Von Renate Greil, Schondorf

Objekt der Begierde in grenzwertigem Zustand: Der 1898 erbaute Güterschuppen neben dem Schondorfer Bahnhof.
Objekt der Begierde in grenzwertigem Zustand: Der 1898 erbaute Güterschuppen neben dem Schondorfer Bahnhof. (Foto: Nila Thiel/Nila Thiel)

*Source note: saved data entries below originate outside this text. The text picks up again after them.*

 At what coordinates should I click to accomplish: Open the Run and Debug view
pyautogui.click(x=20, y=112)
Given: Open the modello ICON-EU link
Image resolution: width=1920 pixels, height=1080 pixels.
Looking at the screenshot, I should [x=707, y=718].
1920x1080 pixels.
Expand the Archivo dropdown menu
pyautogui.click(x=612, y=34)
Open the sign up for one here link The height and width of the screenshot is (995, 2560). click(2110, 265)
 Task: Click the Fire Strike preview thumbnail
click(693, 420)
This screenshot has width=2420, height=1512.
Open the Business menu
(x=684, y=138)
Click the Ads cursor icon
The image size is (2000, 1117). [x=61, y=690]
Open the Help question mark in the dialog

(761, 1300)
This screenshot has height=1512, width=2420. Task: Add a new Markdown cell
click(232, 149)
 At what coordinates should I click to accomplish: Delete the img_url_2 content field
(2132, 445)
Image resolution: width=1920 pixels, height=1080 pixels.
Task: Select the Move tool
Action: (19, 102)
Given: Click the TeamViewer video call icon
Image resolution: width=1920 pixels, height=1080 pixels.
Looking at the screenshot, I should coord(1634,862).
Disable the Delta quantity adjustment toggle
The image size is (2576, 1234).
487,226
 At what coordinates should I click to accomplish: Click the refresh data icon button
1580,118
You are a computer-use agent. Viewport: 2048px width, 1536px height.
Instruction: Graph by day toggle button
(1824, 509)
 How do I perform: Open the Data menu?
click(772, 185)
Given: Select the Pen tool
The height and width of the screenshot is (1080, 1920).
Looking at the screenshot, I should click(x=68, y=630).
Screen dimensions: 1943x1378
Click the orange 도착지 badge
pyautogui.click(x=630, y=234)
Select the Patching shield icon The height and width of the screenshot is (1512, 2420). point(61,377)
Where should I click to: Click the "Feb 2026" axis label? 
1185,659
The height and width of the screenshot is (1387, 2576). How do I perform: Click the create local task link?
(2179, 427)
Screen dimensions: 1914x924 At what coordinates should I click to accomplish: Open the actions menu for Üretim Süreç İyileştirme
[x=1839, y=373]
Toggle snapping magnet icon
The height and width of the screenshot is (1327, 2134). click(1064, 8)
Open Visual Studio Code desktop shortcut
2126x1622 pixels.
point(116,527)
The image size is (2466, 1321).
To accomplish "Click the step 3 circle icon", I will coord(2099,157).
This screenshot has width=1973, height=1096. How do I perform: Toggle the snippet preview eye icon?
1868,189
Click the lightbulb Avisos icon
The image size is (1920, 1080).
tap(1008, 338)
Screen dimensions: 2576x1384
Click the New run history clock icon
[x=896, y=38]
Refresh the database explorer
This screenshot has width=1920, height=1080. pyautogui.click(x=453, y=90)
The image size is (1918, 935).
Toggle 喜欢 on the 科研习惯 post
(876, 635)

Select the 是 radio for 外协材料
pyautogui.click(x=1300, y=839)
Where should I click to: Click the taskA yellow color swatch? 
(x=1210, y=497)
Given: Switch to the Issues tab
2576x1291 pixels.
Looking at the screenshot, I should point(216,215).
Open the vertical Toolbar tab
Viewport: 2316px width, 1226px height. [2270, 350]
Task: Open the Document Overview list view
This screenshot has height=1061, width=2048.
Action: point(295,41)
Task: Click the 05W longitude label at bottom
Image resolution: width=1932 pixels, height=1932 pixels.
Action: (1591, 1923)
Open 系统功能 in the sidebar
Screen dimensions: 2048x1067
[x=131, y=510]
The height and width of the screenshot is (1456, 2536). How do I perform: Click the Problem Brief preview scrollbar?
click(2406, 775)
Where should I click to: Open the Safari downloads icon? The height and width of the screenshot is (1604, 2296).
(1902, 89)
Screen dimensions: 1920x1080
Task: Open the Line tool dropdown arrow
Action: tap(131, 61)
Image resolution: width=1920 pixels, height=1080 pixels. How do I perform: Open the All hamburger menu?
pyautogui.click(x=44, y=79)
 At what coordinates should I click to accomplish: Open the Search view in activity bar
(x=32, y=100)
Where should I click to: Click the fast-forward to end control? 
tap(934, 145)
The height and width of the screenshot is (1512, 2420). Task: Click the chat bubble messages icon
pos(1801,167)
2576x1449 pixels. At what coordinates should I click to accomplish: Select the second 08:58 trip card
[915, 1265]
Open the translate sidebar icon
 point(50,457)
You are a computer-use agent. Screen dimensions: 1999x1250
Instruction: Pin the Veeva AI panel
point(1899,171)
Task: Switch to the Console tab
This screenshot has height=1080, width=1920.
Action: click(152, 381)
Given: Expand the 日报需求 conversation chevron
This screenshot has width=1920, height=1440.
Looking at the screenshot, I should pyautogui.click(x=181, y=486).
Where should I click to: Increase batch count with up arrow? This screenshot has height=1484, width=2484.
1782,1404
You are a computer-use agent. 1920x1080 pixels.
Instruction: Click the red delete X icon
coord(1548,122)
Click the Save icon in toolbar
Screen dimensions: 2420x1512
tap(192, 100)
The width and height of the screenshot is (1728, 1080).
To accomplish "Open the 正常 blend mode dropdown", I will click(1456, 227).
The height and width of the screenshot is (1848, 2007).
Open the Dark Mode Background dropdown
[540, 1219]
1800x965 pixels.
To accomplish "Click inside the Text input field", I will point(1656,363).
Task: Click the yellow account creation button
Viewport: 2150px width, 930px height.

In die politisch aufgeheizte Diskussion, die das Lagerhaus am Schondorfer Bahnhof in eine Art Dornröschenschlaf versetzt hat, ist Bewegung geraten. Eventuell zeichnet sich eine konstruktive Lösung für die Nutzung des kleinen Gebäudes ab, das zum denkmalgeschützten Ensemble des 1898 erbauten Bahnhofes gehört. Der Schondorfer Künstlers Andreas Kloker hat dazu ein mit wenig Aufwand realisierbares Konzept entworfen. Möglicherweise aber führen neue Ideen sogar dazu, dass ein neues Zentrum des aus Unter- und Oberschondorf zusammengewachsenen Ortes auf dem Areal zwischen Bahnhof, Rathaus, Feuerwache und Supermarkt entstehen könnte. Eine Machbarkeitsstudie, die mit Mitteln der Städtebauförderung von der Gemeinde in Auftrag gegeben wurde, zeigt dafür Visionen auf. Bürgermeister Alexander Herrmann hofft, dass in der nächsten Gemeinderatsitzung am 22. Juni entschieden wird, in welche Richtung es weitergehen soll.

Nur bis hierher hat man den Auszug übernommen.